Um Details des Wellenband-Ornaments der inneren „gekappten“ Raute deutlicher auszuarbeiten, wurde die linke Ecke des rautenförmigen Schildes am oberen linken Rand der ersten Zeichnung (Abb. 4) zusätzlich ausschnitthaft vergrößert dargestellt, ein typisches Vorgehen, dass sich etwa auch bei den Zeichnungen für die Marmor-Pasticci (IX 5159-35-44-1, IX 5159-35-46-1, IX 5159-35-36-1, IX 5159-36-30-1) beobachten lässt. In Übereinstimmung mit vielen Zeichnungen der Piranesi-Werkstatt in den Karlsruhe Klebebänden ist zudem das Profil der Rahmung am rechten, unteren Rand als gedachter Schnitt vermerkt. Darüber hinaus wurden Umrisse, Binnendetails und Verschattungskanten etwa an Helmen, Turm und Kordeln mit impulsiver und kräftiger Strichführung überarbeitet. Dabei bleibt unklar, ob die figuralen, im Grunde nur aus Kringeln und geschwungenen Strichen skizzenhaft angelegten figürlichen Szenen der Helme erst in diesem Arbeitsschritt eingetragen worden sind (Abb. 5) (siehe Zeichnerischer Prozess).Abb. 4: Entwurf für den Deckenstuck mit Wappenkartusche in Santa Maria del Priorato in Rom (Detail), um 1764–1766, Staatliche Kunsthalle Karlsruhe, Inv. IX 5159-35-26-1
CC0 1.0Abb. 5: Entwurf für den Deckenstuck mit Wappenkartusche in Santa Maria del Priorato in Rom (Detail), um 1764–1766, Staatliche Kunsthalle Karlsruhe, Inv. IX 5159-35-26-1
CC0 1.0Georg Kabierske
- Einordnung in das Gesamtwerk Piranesis
Die Arbeiten Piranesis für Santa Maria del Priorato sind durch zeitgenössische Quellen, wie ein Rechnungsbuch, das sogenannte Libro dei conti des Maurermeisters Giuseppe Pelosini,[1] durch eine zeitgenössische Beschreibung, die kurz nach Abschluss der Arbeiten verfasst wurde[2] und durch bisher neun bekannte Zeichnungen dokumentiert.[3] Diese unterscheiden sich in der Zeichentechnik jedoch deutlich von den beiden hier vorgestellten Karlsruher Darstellungen des Stuckreliefs. So ist für den benachbarten Dekor, der das Gewölbe über dem zweiten und dritten Joch schmückt, eine Zeichnung in der Morgan Library erhalten (Abb. 6), die in Feder in Braun und Pinsel in Grau über schwarzer Kreide ausgeführt wurde und bis auf kleinere Abweichungen von Details dem ausgeführten Relief entspricht.

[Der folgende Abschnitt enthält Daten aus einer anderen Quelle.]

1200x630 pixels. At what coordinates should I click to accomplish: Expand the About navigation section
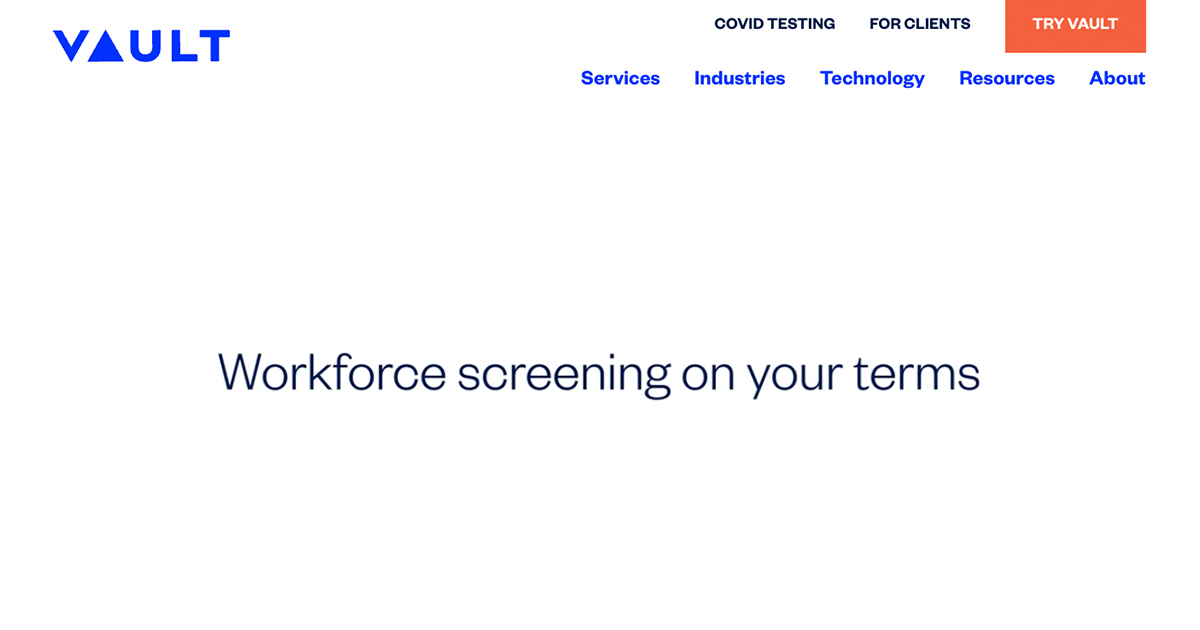pyautogui.click(x=1117, y=78)
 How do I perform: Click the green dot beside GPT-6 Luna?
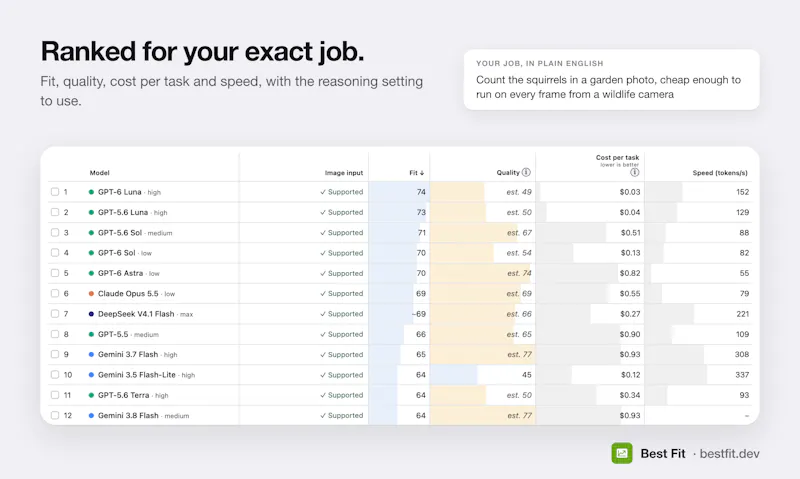tap(91, 192)
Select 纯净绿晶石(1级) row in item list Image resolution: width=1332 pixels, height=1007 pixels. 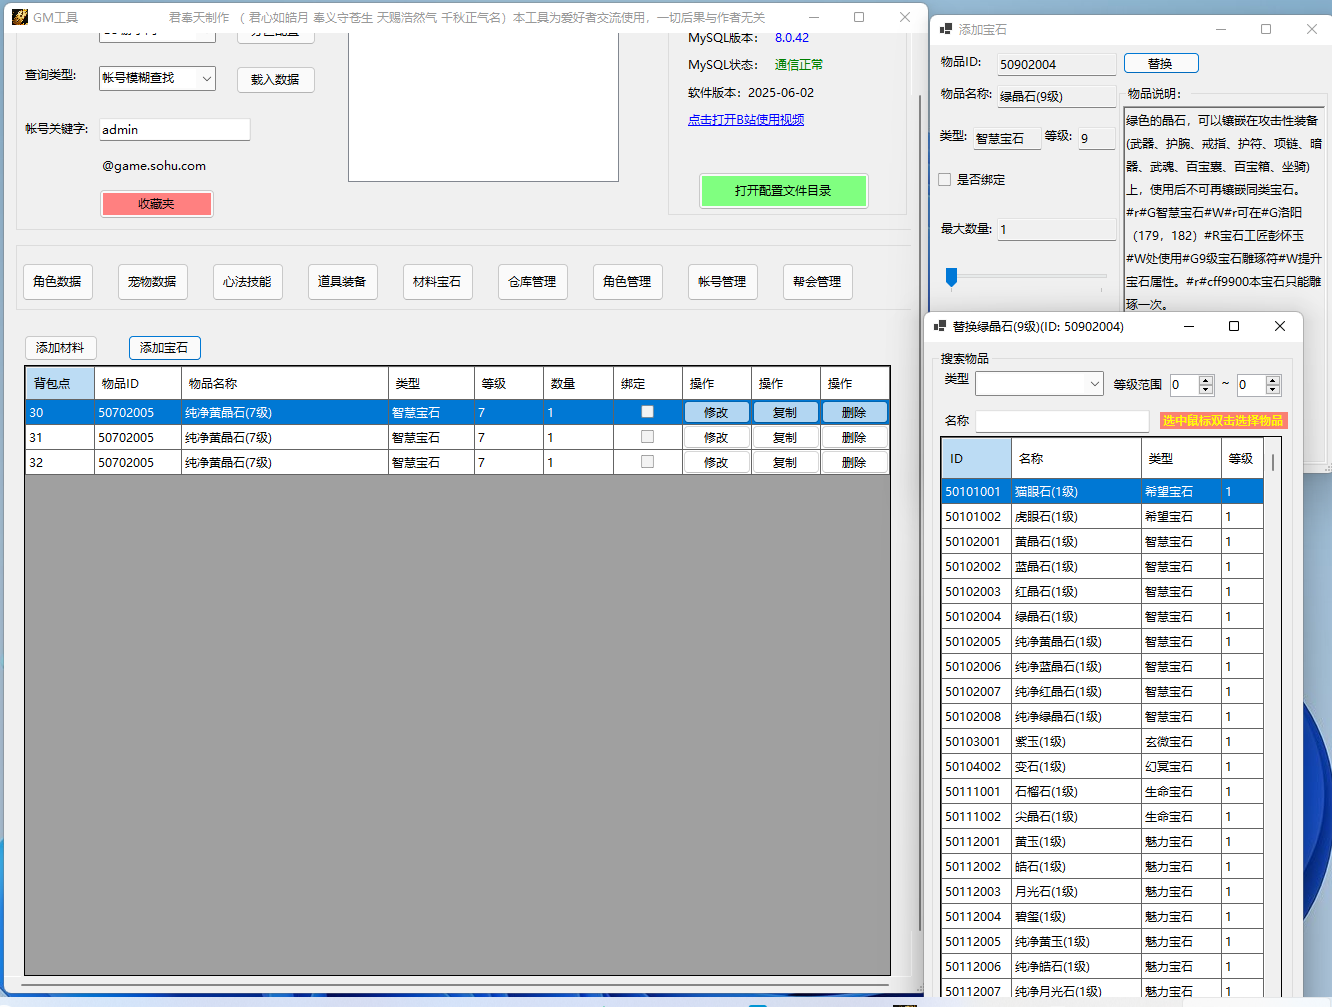pyautogui.click(x=1058, y=717)
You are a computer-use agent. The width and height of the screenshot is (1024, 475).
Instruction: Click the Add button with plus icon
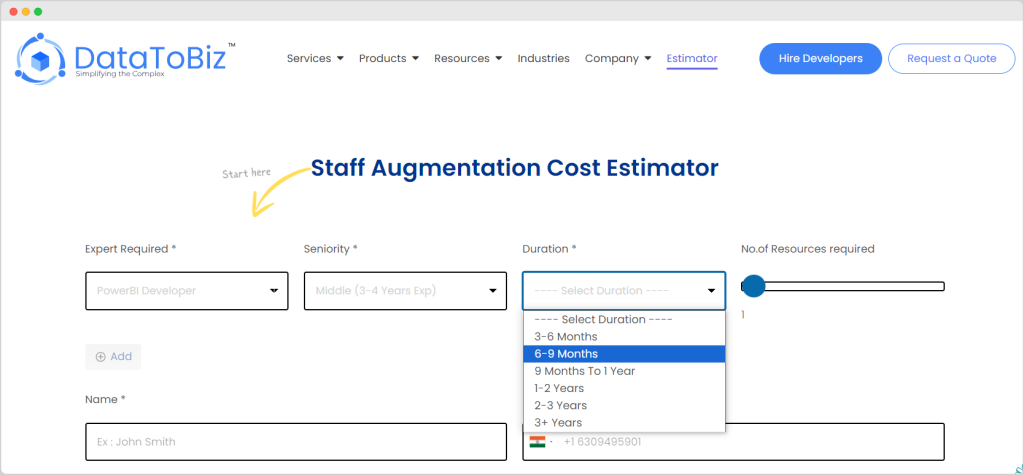tap(113, 357)
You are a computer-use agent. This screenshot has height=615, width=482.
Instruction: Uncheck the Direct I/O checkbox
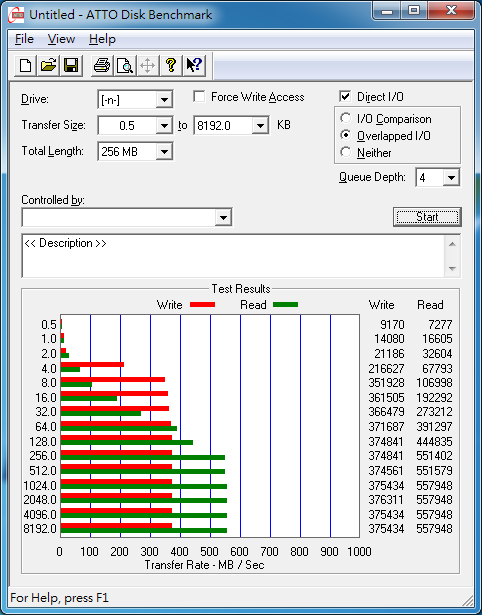click(345, 96)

Abb. 6: Piranesi-Werkstatt, Entwurf für den Deckenstuck über dem Schiff von Santa Maria del Priorato in Rom, um 1764–1766, Feder in Braun, mit Pinsel grau laviert über schwarzer Kreide, 534 x 318 mm, New York, The Morgan Library & Museum
© The Morgan Library & Museum. 1966.11:50. Bequest of Junius S. Morgan and gift of Henry S. Morgan.Das Blatt dürfte überwiegend durch einem Zeichner der Piranesi-Werkstatt[4] ausgeführt worden sein, denn der Duktus der Federzeichnung wirkt trocken und akkurat. Außerdem ist die Komposition im Gegensatz zu den eigenhändigen Zeichnungen des Künstlers in allen Details ausgearbeitet worden, ein Vorgehen, für das Piranesi selbst keine Geduld besessen zu haben scheint. Dies spricht für eine Einordnung als Präsentationszeichnung, die möglicherweise von einem, auf saubere Reinzeichnungen spezialisierten Plan- und Linienzeichner aus der Werkstatt ausgeführt wurde, um die vollendete Komposition dem Auftraggeber vorzulegen. Denn sowohl bei der in der Morgan Library aufbewahrten Zeichnung für den Altar[5] von Santa Maria del Priorato, als auch bei den Entwürfen für den unausgeführten Umbau von San Giovanni in Laterano[6] lässt sich ein deutlicher stilistischer Unterschied zwischen den spontan und impulsiv von Giovanni Battista Piranesi auf das Papier gebrachten Entwürfen und den wesentlich beherrschter ergänzten Partien seiner Werkstattmitarbeiter beobachten. Von entwerfendem Charakter sind hingegen die mal mehr, mal weniger sichtbaren Vorzeichnungen in schwarzem Stift, die fast allen Blättern der Zeichnungsgruppe für Santa Maria del Priorato in der Morgan Library (es gibt eine einzige Ausnahme)[7] als auch einem weiteren Blatt in Karlsruhe (IX 5159-35-34-6) eigen sind und die anschließend mit Feder und Tinte präzisierend überarbeitet wurden. Innerhalb dieses Zeichnungskorpus stehen die beiden hier diskutierten Karlsruher Zeichnungen der Wappenkartusche, die als einzige bekannte Entwürfe für die Kirche vollständig in schwarzem Stift ausgearbeitet worden sind, isoliert da.
Georg Kabierske
Einzelnachweis
1. Joseph Connors: Il Libro dei conti della Avery Library della Columbia University, in: Barbara Jatta (Hg.): Piranesi e l’Aventino, Ausst. Kat. Rom, Santa Maria del Priorato, Mailand 1998, S. 86 –94.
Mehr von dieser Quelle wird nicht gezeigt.